Moord in Serooskerke II ‘strijden tot de dood’
Hoofdstuk XVIII
Op de stoep spraken ze af; dat Rinus op de fiets de straten zou patrouilleren en Hollestelle zou dan te voet het Kerkplein voor zijn rekening nemen.
“Fiets eerst naar de dijk Rinus en schiet die elektriciteitskast aan gort.”
“Maar dan valt alles uit Chef en bovendien kan ie dat horen.”
“Ik wil dat ie ons hoort Rinus. Hoog tijd dat wij ook eens van ons laten horen, dit is ons dorp potdomme. En we hebben meer voordeel van het donker dan hij. Zelfs al zou ie nachtkijker hebben.”
“Hoezo Chef? Dan ziet hij toch meer? Is dit wel zo verstandig?”
“Twee zien er meer dan één Rinus! En nou vooruit man. Om het hele uur steken we een lucifer af, om te weten of we nog leven. Als één van ons niet op tijd z’n lucifer afsteekt, dan moet die ander hulp van buitenaf gaan halen. Maar alleen dan! En steek die lucifer nooit op dezelfde plek af!”
Rinus reed de dijk op en Hollestelle liep spiedend naar het Kerkplein.

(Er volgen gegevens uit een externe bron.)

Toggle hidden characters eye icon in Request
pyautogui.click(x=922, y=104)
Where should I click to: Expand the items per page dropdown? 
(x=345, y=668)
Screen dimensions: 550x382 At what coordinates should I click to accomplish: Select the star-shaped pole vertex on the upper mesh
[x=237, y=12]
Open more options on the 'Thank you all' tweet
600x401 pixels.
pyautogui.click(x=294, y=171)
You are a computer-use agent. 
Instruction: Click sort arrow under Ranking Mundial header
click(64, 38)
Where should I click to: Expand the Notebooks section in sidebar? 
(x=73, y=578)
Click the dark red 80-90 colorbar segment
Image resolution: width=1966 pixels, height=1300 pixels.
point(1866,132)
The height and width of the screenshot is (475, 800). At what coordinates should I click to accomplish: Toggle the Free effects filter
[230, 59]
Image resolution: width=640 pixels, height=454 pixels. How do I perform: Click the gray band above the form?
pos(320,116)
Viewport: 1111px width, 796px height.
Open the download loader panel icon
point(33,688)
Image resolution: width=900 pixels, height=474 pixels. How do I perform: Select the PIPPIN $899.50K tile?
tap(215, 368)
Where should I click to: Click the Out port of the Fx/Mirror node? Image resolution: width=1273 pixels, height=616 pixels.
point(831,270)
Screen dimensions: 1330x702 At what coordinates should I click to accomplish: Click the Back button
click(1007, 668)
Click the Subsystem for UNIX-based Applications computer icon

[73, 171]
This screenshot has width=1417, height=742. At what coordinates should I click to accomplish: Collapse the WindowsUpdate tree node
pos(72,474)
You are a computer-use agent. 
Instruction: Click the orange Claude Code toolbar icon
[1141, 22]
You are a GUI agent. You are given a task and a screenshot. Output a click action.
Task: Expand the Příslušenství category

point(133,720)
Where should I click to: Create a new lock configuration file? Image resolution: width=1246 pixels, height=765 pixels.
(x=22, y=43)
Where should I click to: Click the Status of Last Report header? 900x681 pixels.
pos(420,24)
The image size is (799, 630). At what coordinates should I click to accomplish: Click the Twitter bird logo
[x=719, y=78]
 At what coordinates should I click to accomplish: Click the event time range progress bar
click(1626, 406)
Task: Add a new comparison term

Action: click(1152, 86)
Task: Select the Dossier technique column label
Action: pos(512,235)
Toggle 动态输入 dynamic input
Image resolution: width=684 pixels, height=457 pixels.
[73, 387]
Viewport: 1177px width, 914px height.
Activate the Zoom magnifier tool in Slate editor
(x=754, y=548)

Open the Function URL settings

Zijn hart begon nu merkbaar te bonzen en hoewel ie het wist, schrok hij toch van die twee doffe knallen aan de dijk; waarna meteen de straatverlichting uitviel. In het pikkedonker stond hij daar en het duurde heel even eer hij aan dat donker gewend was. Maar al snel begon hij lang- en behoedzaam een uiterst voorzichtig rondje om de kerk te lopen. Met het jachtgeweer in de aanslag, zijn adem zoveel mogelijk inhoudend.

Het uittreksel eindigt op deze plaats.